* Directives *
(1) Decide whether each statement agrees with the forum thread on counting string separators in C that appears before the items, answering yes or no and quoting the deciding words: (a) The asker wants to know whether a built-in C function can do the counting. (b) The reply states that strncmp returns 1 when the strings are equal. (c) The loop for counting a single char was taken from another question.
(2) Reproduce word for word the part of the forum thread on counting string separators in C from "From another question, Counting" up to and including "a single char?".
(3) Carry the forum thread on counting string separators in C further, starting after its final sentence.

* Reading text *
Find number of string separators in a string - c

I am using the following to find the number of separators in a string:
char * string = "xi--len--xia"
char * split_on = "--";
size_t len_joined_string = strlen(string);
size_t len_split_on = strlen(split_on);
size_t num_separators_in_string = 0;
for (int i=0; i < len_joined_string; i++) {
if (joined_string_buffer[i] == split_on[0]) {
int has_match = 1;
for (int j=1; j < len_split_on; j++) {
if (joined_string_buffer[i+j] != split_on[j])
has_match = 0;
}
if (has_match)
num_separators_in_string ++;
}
}
Is there a way to do the above in a built-in C function, or is it required that I write the code above?
From another question, Counting number of occurrences of a char in a string in C, it looks a bit simpler to do this for a char:
for (i=0; s[i]; s[i]=='.' ? i++ : *s++);
But is there something similar like this when splitting on a string (char-array) instead of a single char?

Just getting it done
You could do something like this:
const char * split = "--";
int i;
for(i=0; s[i]; strncmp(&s[i], split, strlen(split)) ? *s++ : i++);
Note that I flipped *s++ and i++ because strncmp returns 0 on equal. Also, you might want to modify it depending on how you want to handle a string like "xi---len----xia".

[Raw records]

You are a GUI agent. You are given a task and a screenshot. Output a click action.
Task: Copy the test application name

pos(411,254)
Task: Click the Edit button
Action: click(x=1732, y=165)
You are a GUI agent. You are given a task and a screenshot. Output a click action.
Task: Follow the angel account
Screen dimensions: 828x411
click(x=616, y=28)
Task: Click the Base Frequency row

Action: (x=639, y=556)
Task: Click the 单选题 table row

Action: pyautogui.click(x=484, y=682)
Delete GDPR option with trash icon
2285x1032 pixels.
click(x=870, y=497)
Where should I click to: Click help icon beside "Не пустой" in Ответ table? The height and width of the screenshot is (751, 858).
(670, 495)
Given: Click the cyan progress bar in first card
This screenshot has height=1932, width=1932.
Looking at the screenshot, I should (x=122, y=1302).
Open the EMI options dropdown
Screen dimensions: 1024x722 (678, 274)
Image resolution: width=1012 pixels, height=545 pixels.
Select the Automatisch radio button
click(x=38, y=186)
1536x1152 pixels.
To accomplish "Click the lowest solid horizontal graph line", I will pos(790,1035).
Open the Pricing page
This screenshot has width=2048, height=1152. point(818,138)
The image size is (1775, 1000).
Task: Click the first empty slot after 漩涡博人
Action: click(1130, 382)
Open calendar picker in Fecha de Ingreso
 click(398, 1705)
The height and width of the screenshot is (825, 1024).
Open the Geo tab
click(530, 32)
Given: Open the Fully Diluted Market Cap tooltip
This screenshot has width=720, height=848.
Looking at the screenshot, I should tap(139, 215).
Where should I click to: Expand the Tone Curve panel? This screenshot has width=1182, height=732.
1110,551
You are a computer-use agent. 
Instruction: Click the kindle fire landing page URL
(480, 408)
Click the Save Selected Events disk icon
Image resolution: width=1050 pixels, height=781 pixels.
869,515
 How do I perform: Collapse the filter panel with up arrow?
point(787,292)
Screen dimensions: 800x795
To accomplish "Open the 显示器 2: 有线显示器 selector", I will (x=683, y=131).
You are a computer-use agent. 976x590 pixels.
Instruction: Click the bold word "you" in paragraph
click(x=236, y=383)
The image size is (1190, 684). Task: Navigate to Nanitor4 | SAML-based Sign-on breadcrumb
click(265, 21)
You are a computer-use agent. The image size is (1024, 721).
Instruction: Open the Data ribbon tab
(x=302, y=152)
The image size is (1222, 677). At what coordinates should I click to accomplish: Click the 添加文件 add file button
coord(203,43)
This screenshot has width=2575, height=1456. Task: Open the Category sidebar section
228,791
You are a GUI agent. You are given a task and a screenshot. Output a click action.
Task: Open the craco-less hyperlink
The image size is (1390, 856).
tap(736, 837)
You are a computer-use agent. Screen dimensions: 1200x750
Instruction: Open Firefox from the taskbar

* Solved problems *
(1)
(a) Yes: "Is there a way to do the above in a built-in C function, or is it required that I write the code above?"
(b) No: "strncmp returns 0 on equal."
(c) Yes: "From another question, Counting number of occurrences of a char in a string in C, it looks a bit simpler to do this for a char"

(2)
From another question, Counting number of occurrences of a char in a string in C, it looks a bit simpler to do this for a char:
for (i=0; s[i]; s[i]=='.' ? i++ : *s++);
But is there something similar like this when splitting on a string (char-array) instead of a single char?

(3)
Making it readable
If you ask me, the above snippet looks a bit clunky and hard to understand. If you asked me what it does, I would need quite some time to figure it out. It has the look of "look what I can do".
Put it in a function
I would put it in a function like this to hide this terrible for loop for someone who is reading your code.
size_t no_splits(const char *s, const char *split)
{
size_t i;
for(i=0; s[i]; strncmp(&s[i], split, strlen(split)) ? *s++ : i++)
; // Put semicolon here to suppress warnings
return i;
}
Make the logic readable
But then again, when you have inserted the code in a well named function, the need to shorten down the code this much is basically gone. So for readability, I would rewrite it as:
size_t no_splits(const char *s, const char *split)
{
size_t i=0;
// Not only more readable, but also better for performance
const size_t len=strlen(split);
while(s[i]) {
if(strncmp(&s[i], split, len))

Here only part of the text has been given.